Searching for Web Design Inspiration

Sources to help inspire and fuel your next web design project

Lightbulb drawing
Lightbulb drawing.

Being a web designer can be a very challenging career choice. One of the hurdles you will face is the fact that you have to be creative on-demand. If you are tasked with the responsibility of designing a new website for a client and are given a timeline and budget to work within, you must find a way to produce results within those constraints. It does not matter whether or not you are feeling creative at that moment, the work needs to get done and you need to find a way to get it done.

If you’ve been designing websites for any period of time, you’ve undoubtedly found yourself returning to the same solutions that have worked for you in the past. This is often a by-product of having to be creative on-demand. Over time, however, this can cause your work to start to looking very similar and it can drive you to grow bored with your creative output.

As web designers, we must continually find inspiration to keep our work fresh and to help us create even when we may not be feeling particular creative. Let’s take a look at some of the ways that web designers can find that all important creative inspiration.

Gallery Websites

The most common resource that web designers use to seek inspiration is online galleries that showcase other web designs. These galleries and awards websites feature excellent collections of websites from some of the best designers in the industry. The problem with these sites is that since so many other designers use them for a creative push, the resulting designs that come out of that inspiration can begin to look very similar.

This problem of “web design homogeneity” is something that many leading designers have bemoaned as of late.

The fact that websites are all starting to look the same is inevitable in some ways. As best practices are established for things like responsive design or web typography, they will start to shape the way sites are created and similarities will arise.

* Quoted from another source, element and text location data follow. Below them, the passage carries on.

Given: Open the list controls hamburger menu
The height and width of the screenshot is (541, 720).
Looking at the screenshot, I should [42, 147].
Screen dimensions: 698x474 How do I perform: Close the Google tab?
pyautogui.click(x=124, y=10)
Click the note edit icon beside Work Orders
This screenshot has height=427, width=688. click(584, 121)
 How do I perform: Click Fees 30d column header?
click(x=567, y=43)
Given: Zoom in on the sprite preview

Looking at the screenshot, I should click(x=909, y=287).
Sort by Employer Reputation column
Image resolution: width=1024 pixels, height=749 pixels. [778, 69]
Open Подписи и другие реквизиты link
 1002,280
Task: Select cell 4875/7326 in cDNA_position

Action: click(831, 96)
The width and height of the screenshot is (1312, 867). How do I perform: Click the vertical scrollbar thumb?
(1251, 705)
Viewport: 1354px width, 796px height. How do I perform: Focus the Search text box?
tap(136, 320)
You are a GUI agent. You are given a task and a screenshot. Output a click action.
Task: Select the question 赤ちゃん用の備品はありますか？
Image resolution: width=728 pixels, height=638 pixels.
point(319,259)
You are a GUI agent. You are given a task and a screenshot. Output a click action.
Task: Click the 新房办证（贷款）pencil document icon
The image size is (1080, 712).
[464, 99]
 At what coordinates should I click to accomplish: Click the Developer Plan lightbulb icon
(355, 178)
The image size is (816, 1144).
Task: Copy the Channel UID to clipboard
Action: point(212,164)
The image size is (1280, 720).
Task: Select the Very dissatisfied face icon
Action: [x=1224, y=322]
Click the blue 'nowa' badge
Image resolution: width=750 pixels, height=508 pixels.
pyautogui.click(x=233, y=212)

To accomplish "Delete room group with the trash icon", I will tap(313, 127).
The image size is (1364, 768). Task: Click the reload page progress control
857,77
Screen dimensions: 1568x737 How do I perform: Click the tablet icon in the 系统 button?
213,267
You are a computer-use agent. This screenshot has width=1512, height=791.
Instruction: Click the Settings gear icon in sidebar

The challenge is to use these best practices and inspiration sites to create something new and unique to your project, as opposed to a copy of exactly what everyone else is doing. Ultimately, gallery websites are best used as one source of inspiration that can be tempered by some of the other sources covered in this article.

Some popular website gallery and awards sites you may want to check out are:

Designer-Centric Communities

Another very popular source of inspiration can be found on designer-centric social communities. The “designer show and tell” website, dribbble, is a great example of this kind of community.

On dribbble, designers can share “shots” of what they are working on. Many of those shots show only a glimpse of a larger design, which can help other designers be inspired without seeing an entire layout or design (and risk copying it too closely).  Small samples of color combinations, typography, patterns, and other design elements can be easily found on this site, helping to get your creative juices flowing for your own work!

Behance is another site where designers can share their work by creating portfolios. Other designers can review these portfolios to find inspiration and see what others in their industry may be creating.

Printed Materials

Inspiration for website designs should not only come from other websites. There is a wide world of wonderful design outside of the digital space that can inspire you and help you think about different ways to approach your web designs.

One of my favorite design inspiration stories was a project I did for a commercial real estate company named MG Commercial. The company’s colors are red, white, and black and during the design process I was inspired by a comic book series that used a similar palette (Grendel: Black, White, and Red).  In that comic, the content is presented in black and white while red is used sparingly. This approach gives the red so much more emphasis when it appears on a page. I used this same approach on the site, going with a very monotone palette and using red exclusively for linkable content.

Full color was reserved only for property images, which also made those stand out on the site as well. In the end, the client loved my approach to their new design - and approach I may not have come up with had I not looked beyond the digital space for inspiration.

Printed design, from books to posters to magazine ads to fine art and beyond are all perfect sources of design inspiration. Keep a folder of any pieces of printed design that you find particularly inspiring and go through that folder when you are working on new designs.

Everyday Objects

The world around us and the design of everyday objects and interactions offer a myriad of sources of inspiration. From the typography you see on signage to the way that a piece of equipment or some kind of interface works, these can all inspire you in your work.

If you see something particularly inspiring, take a picture of it and add it to your folder of inspiring printed materials.  Like the way an interaction happens with some physical object?  Shoot a video and use it to inspire you to create new ways that people can interface with your work. Keep these sources of inspiration handy and return to them whenever you need to tackle a particularly challenging new project or need a dose of creative inspiration.

In Closing

Being creative on demand is not easy, which is why many designers fall back to what they have done in the past. This is a great starting point, but by seeking inspiration from a variety of sources, you can ensure that your past wins will help inform your future work while not forcing that work to be a simple copy of what has come before, but instead it will be something even better.